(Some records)
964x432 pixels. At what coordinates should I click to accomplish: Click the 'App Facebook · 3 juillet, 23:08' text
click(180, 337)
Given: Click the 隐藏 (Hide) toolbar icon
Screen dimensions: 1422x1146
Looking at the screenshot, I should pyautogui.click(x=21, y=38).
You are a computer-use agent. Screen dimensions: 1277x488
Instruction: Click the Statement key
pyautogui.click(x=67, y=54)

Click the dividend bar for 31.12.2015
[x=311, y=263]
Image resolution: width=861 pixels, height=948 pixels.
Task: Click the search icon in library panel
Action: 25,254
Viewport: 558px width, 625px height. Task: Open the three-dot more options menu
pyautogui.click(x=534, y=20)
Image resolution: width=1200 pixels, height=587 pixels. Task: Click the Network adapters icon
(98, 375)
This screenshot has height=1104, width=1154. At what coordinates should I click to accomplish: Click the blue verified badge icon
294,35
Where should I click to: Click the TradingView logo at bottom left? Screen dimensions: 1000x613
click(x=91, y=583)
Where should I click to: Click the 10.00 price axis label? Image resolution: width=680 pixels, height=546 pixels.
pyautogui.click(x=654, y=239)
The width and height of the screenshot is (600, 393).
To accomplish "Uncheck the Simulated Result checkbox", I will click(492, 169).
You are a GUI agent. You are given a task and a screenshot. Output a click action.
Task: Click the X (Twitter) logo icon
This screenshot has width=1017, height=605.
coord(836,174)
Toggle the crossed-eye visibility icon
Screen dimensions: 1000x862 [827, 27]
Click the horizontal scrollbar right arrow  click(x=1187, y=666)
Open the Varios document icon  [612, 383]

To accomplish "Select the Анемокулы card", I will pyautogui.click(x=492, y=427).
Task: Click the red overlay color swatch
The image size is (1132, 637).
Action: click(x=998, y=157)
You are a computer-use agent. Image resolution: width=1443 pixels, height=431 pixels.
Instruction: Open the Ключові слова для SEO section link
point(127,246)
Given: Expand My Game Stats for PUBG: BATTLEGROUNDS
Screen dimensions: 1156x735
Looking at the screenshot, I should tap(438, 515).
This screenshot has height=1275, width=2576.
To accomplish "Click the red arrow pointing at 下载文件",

## Objective
Rewrite the material from the line containing "Where should I click to: Click the 10.00" through the line containing "will click(492, 169).", and give only those lines. Put "Simulated Outcome" in place of "Simulated Result", and keep everything else the same.

## Written response
Where should I click to: Click the 10.00 price axis label? Image resolution: width=680 pixels, height=546 pixels.
pyautogui.click(x=654, y=239)
The width and height of the screenshot is (600, 393).
To accomplish "Uncheck the Simulated Outcome checkbox", I will click(492, 169).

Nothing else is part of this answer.